5 JANUARY 1940, Page 20

THE CINEMA

" Mr. Smith Goes to Washington." At the Regal.--" Each Dawn I Die." At Warner's.

HERE is Capra, without the help of Riskin, back to his finest form—the form of Mr. Deeds. It has always been an interesting question, how much Capra owed to his faithful scenario writer. Now it is difficult to believe that Riskin's part was ever very important, for all the familiar qualities are here—the exciting close-ups, the sudden irrelevant humour, the delight—equal to that of the great Russians—in the ordinary human face. (Claude Rains has not got an ordinary human face, and for that reason he seems out of place and histrionic, great actor though he is, in a Capra film.)

The story is regulation Capra in praise of simplicity and virtue and acting naturally. As a fairy tale it is a little Victorian : it is not that we are less moved by virtue in these days, but we are more aware of how the author cheats— virtue is not bound to win, and the easy moral of a Capra tale comes dangerously close to'a Benthamite apothegm about honesty being the best policy. Young Jefferson Smith, acted with a kind of ideal awkwardness by James Stewart, is appointed a senator to fill an unexpired term : he is a youth leader whose guilelessness is considered useful by the other State Senator, Joseph Paine, and his business boss, Jim Taylor. They are putting over a tricky piece of graft and they don't want a new senator who can see his way. So Smith goes up to Washington with his naïve ideals and his patriotism (he knows Lincoln's speeches off by heart) and his sense of responsibility : he feels rapture at the sight of the Capitol dome, stands like a worshipper below the bony marble fingers of the Lincoln statue, and Paine entertains him and sidetracks him.

Then suddenly Smith's secretary, with all the harsh, don't- give-a-twopenny-curse charm of Miss Jean Arthur, opens his eyes to the real Washington, where you can't look round a monument without starting a grafter. He refuses to be a party to fraud and Jim Taylor (Edward Arnold) proceeds to break him—papers are forged, witnesses perjure themselves, he is declared by a Committee of the Senate unworthy to hold his seat. " Beautiful," says a reporter at the framed inquiry, " that Taylor machine." But Smith won't surrender: when the Senators refuse to listen to him, he takes advantage of the Constitution and holds the floor for 23 hours, hoping that his State will support him—in vain because the news- papers have been bought by Taylor. This constitutional battle of one man against the Senate is among the most exciting sequences the screen has given us. But it is a fairy- tale, so Smith wins : Joseph Paine, like a Dickensian Scrooge, is caught by conscience, and I imagine it is easier for us, than for an American who knows his country's politics, to suspend disbelief.

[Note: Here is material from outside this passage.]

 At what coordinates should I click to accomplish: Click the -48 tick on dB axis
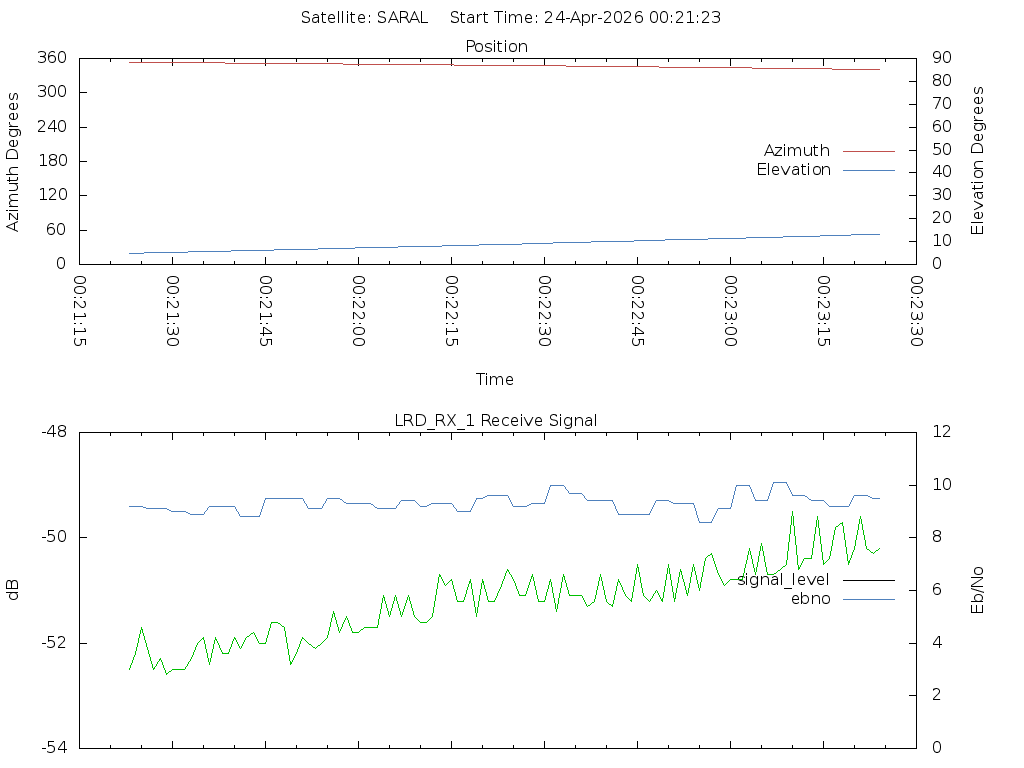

It is a great film, even though it is not a great story, acted by a magnificent cast, so that Capra can afford to fling ,away on tiny parts men like Eugene Pallette, Guy Kibbee, Thomas Mitchell and Harry Carey. A week later one remembers vividly the big body of Pallette stuck in a telephone box, the family dinner of the weak crooked Governor (Kibbee) whom even his children pester over the nomination, the whole authentic atmosphere of big bland crookery between boss and politician—the " Joes " and the " Jims," the Christian names and comradeship, the wide unspoken references, and one remembers too the faces chosen and shot with Capra care— worried political faces, Grub Street faces, acquisitive social faces and faces that won't give themselves away.

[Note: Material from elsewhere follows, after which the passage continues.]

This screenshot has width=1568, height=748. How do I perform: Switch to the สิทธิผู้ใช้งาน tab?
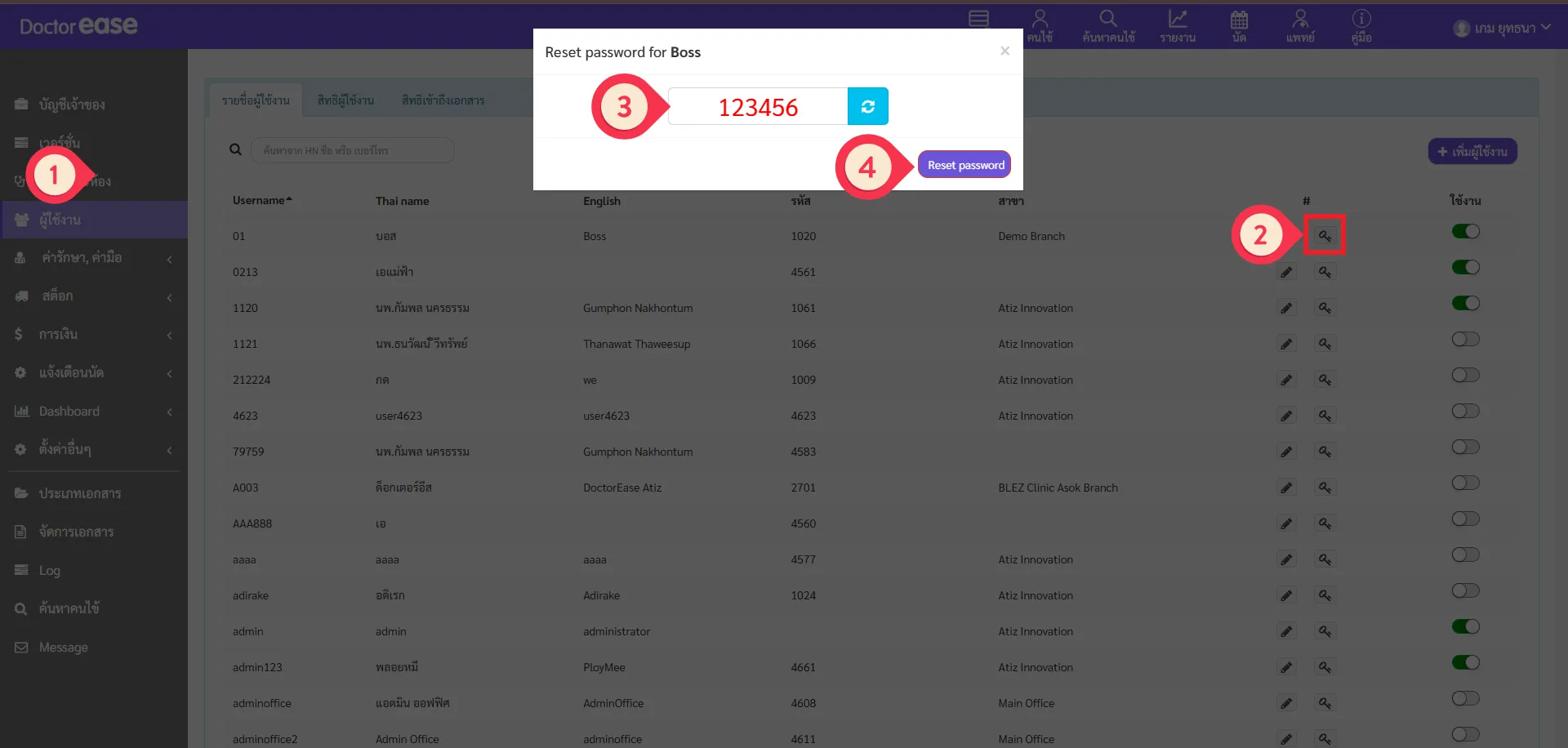(x=345, y=100)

Each Dawn I Die is like something left over that's been hotted up. This story of a reporter who gets- wise to some political grafters and who is framed and stuck away in prison for manslaughter really belongs to the early 'thirties, but it hasn't quite the melodramatic vitality of The Big House or the sincerity of I Am a Fugitive. It's just an exciting story we've heard before, made by the not quite good enough director of G. Men—worth seeing for the sake of James Cagney's alert and nervous acting and the good regulation performance of George Raft, his gangster friend, who stages a prison mutiny to wring a confession out of the right man. The picture goes out in a blast of bombs and bullets: odd that it leaves so little impression behind. GRAHAM GREENE.